From the listing below, copy every line with the word "each".

**Extracted information**

==============================

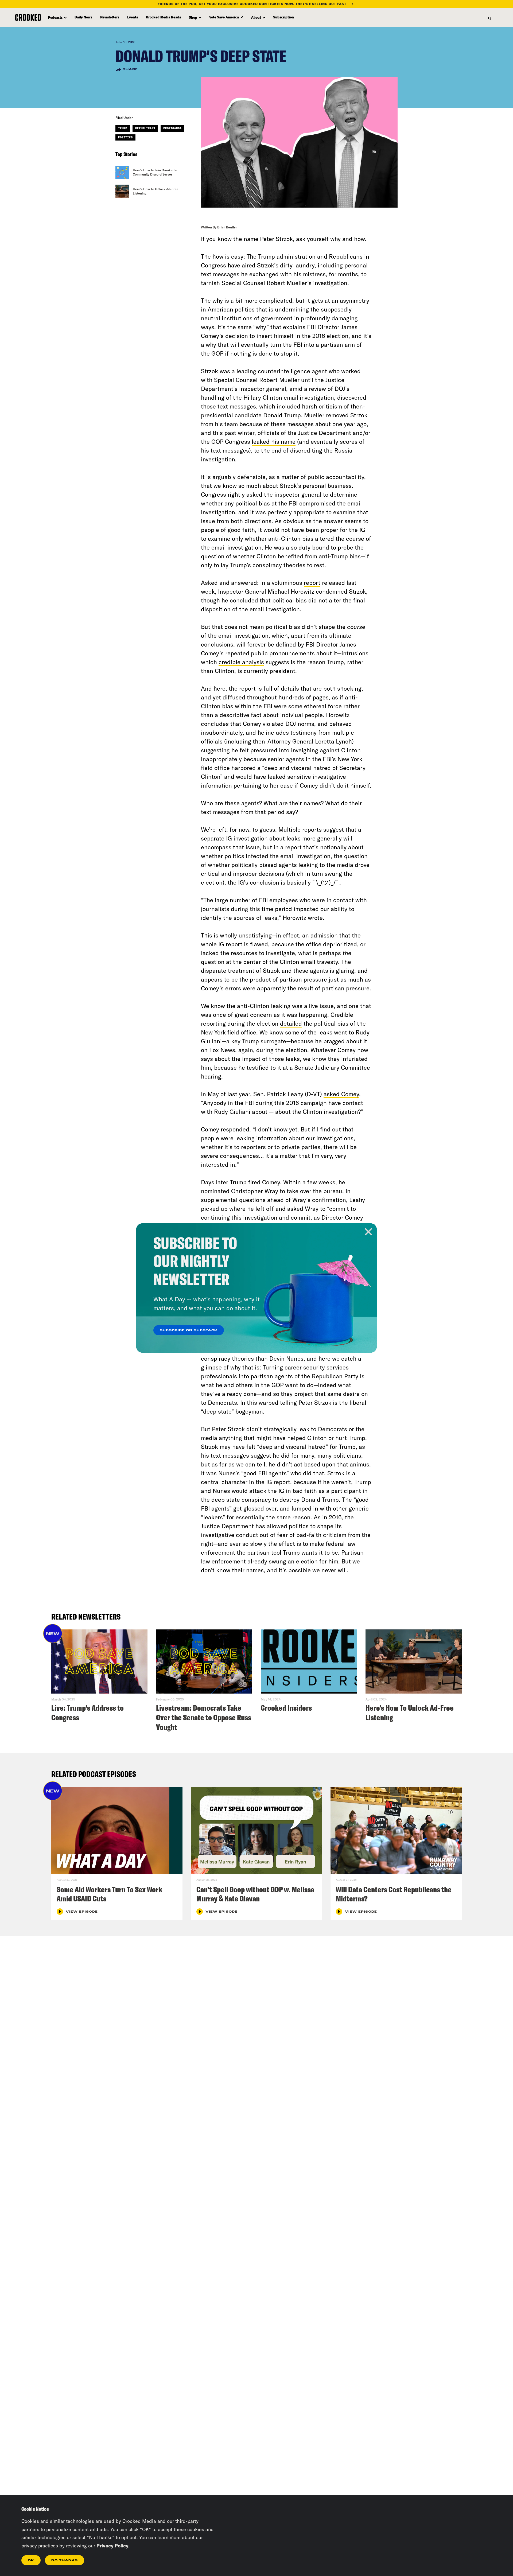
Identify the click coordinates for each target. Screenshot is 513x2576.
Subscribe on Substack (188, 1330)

==============================

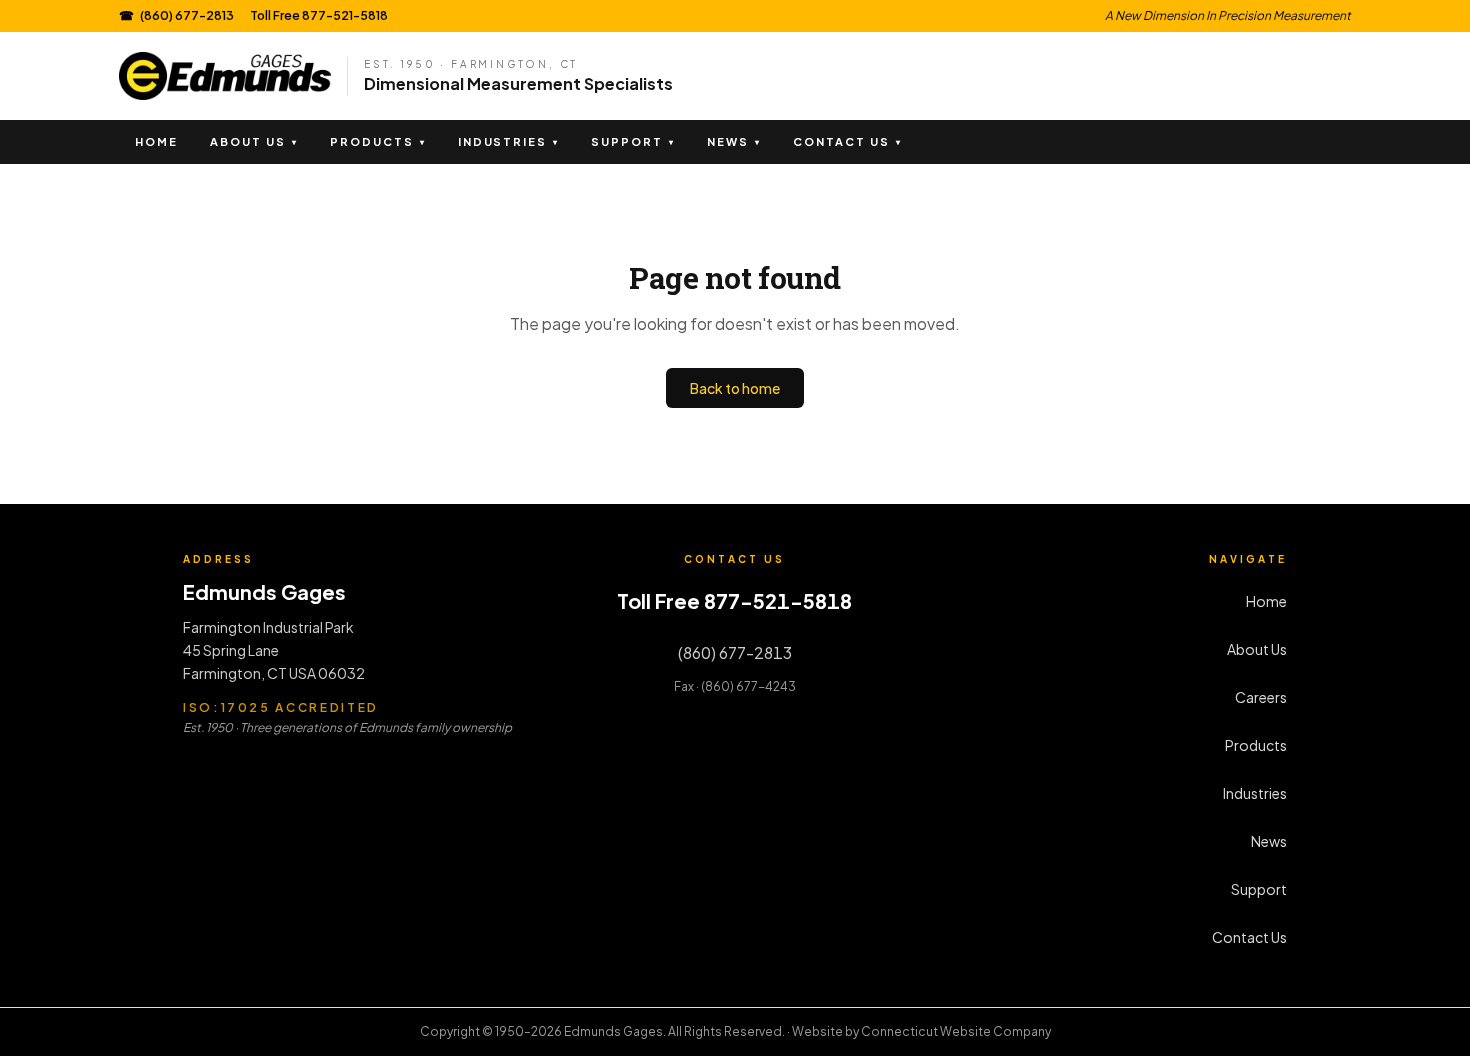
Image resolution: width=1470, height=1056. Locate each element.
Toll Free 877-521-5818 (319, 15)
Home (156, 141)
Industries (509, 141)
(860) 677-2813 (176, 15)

==============================

**Solved exercise**
Identify the click coordinates for each target. Screenshot is 513x2576.
Image resolution: width=1470, height=1056. Locate each element.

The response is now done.